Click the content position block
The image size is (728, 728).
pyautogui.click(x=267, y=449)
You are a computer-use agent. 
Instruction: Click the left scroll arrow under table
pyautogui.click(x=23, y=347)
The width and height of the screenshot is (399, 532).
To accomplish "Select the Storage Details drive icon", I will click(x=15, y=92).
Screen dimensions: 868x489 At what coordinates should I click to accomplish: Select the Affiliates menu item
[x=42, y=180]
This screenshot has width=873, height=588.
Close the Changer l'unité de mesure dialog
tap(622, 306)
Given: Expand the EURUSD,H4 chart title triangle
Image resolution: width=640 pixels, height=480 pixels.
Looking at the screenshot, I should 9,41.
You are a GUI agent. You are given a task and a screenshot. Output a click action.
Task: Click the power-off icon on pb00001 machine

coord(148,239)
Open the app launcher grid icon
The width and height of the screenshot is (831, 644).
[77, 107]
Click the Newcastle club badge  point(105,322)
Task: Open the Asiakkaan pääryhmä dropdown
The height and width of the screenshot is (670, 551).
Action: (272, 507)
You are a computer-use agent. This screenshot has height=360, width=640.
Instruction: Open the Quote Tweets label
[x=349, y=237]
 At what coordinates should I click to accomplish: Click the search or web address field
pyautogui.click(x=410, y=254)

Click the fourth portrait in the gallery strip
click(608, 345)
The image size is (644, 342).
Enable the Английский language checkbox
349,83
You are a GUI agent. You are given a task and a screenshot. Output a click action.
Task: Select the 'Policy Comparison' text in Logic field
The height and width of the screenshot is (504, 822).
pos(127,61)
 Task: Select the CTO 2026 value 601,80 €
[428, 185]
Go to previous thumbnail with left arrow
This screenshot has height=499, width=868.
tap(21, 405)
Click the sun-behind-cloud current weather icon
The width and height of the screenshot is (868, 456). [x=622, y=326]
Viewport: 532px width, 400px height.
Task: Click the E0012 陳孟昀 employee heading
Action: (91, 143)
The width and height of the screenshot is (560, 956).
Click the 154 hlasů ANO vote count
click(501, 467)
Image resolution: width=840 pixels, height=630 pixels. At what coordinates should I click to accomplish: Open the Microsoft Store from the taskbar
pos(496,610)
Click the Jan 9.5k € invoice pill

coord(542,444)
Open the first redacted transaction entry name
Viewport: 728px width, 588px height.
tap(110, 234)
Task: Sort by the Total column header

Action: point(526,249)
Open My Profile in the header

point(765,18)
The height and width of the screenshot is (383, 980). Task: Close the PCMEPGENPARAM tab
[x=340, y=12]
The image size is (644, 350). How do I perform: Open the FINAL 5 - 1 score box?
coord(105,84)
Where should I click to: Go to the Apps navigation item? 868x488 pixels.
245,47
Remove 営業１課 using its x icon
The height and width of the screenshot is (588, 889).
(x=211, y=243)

☆ ☆ ☆ ☆

__AIM OF THE TASK__: Pull out every line from the one with "The height and width of the screenshot is (383, 980)." to the end of the listing, and output only those.

__REPLY__:
The height and width of the screenshot is (383, 980). Task: Close the PCMEPGENPARAM tab
[x=340, y=12]
The image size is (644, 350). How do I perform: Open the FINAL 5 - 1 score box?
coord(105,84)
Where should I click to: Go to the Apps navigation item? 868x488 pixels.
245,47
Remove 営業１課 using its x icon
The height and width of the screenshot is (588, 889).
(x=211, y=243)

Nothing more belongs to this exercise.